WORK TASK: Print the lines of the entries below from the one with "You are a computer-use agent." through the final line, exactly as they appear. The pictures are not part of the copy.

Pixel coordinate grounding data
#####
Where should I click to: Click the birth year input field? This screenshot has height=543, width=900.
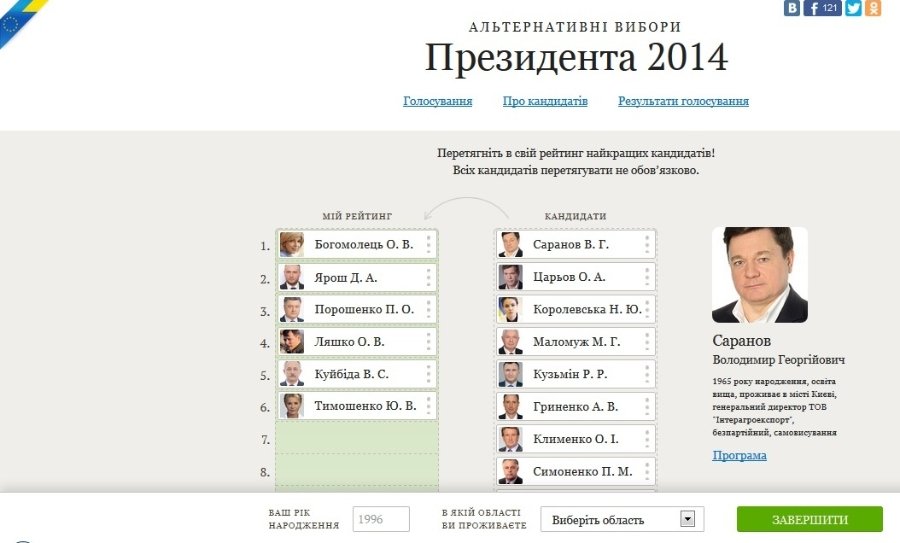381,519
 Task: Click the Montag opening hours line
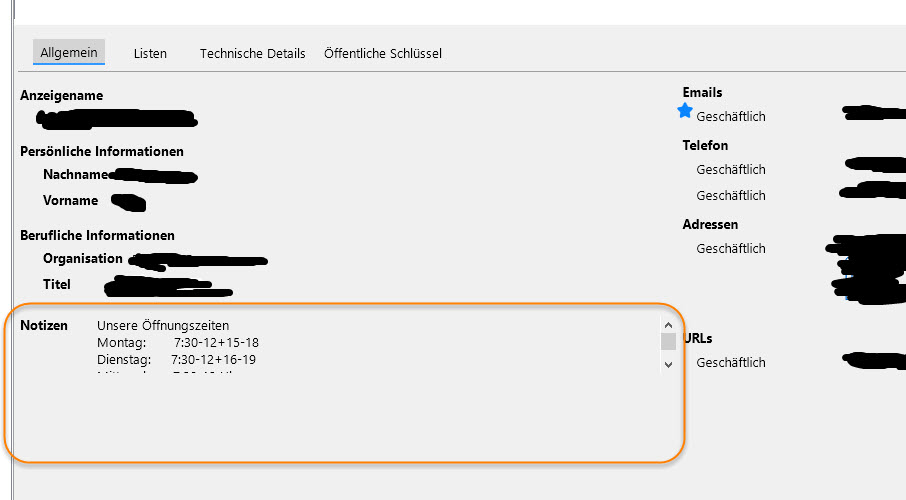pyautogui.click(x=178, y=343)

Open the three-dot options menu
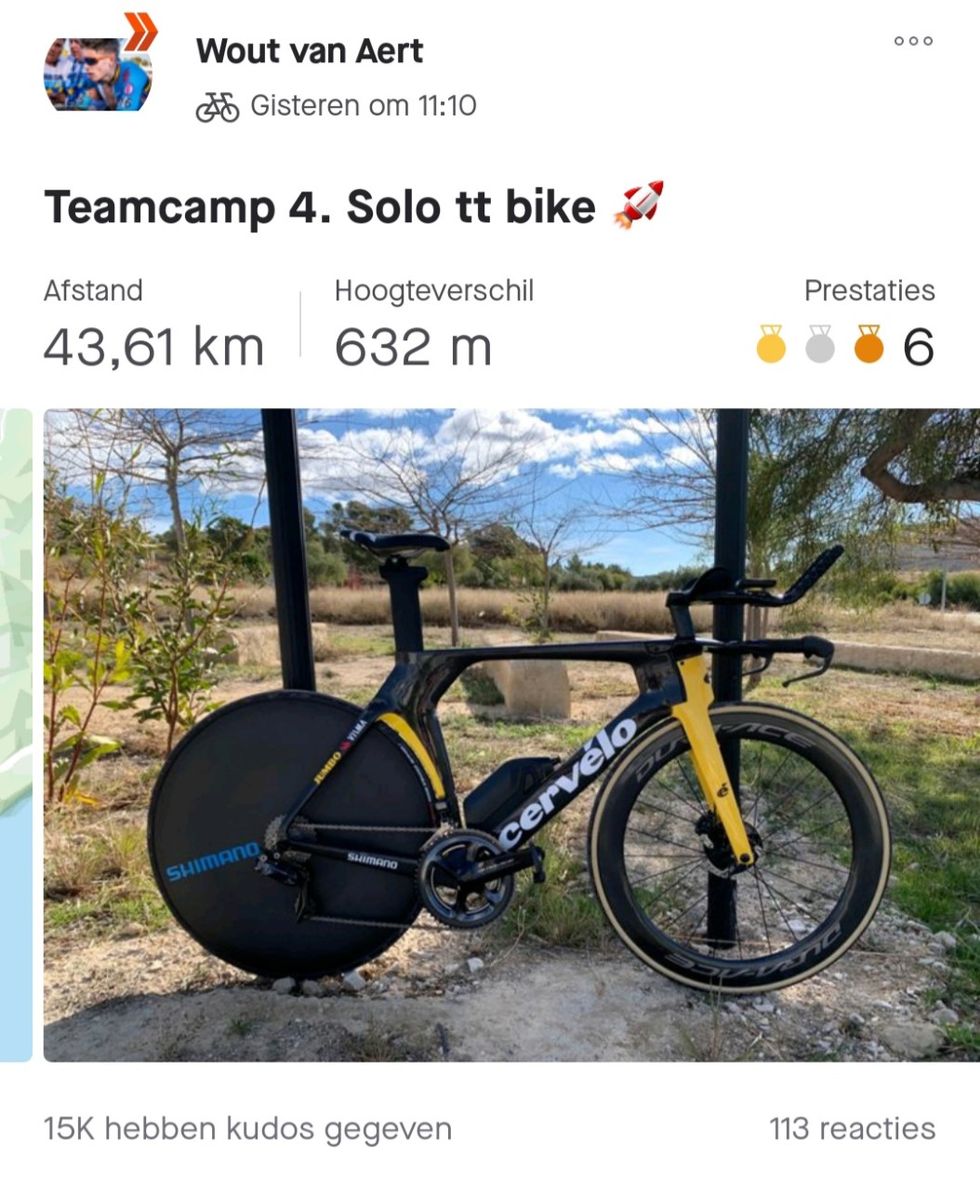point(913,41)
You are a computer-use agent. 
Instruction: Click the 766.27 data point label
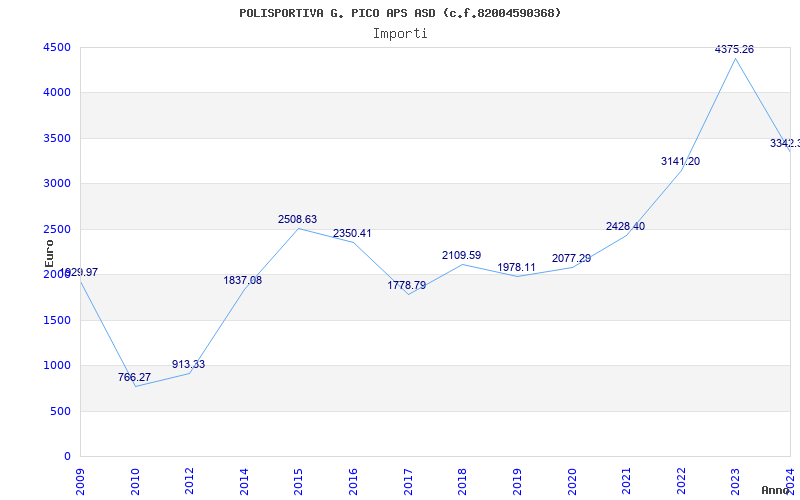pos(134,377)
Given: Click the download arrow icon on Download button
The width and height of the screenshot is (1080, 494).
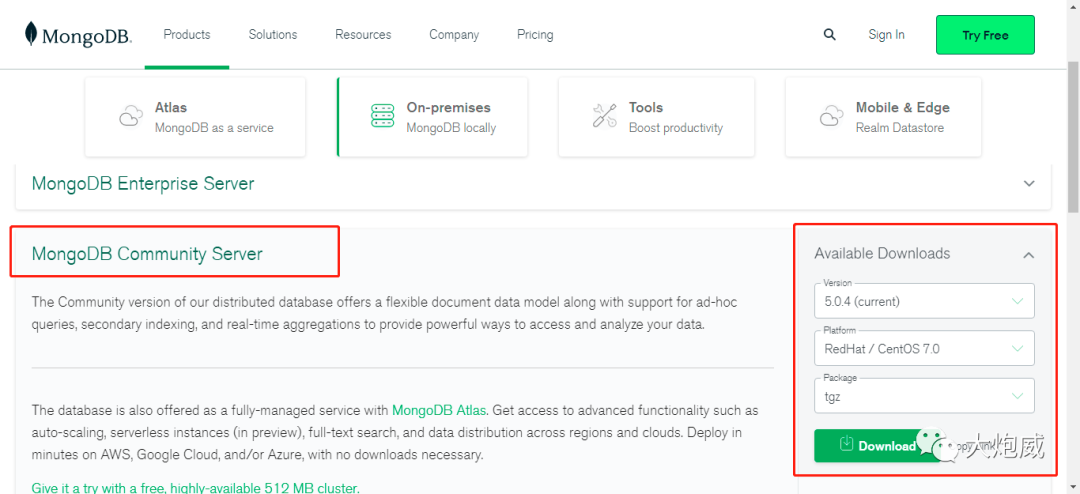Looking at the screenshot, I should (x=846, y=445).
#####
SOLUTION FOR THIS TASK:
You are a computer-use agent. 
Instruction: Click the 766.27 data point label
pos(134,377)
Given: Click the download arrow icon on Download button
The width and height of the screenshot is (1080, 494).
Looking at the screenshot, I should (x=846, y=445).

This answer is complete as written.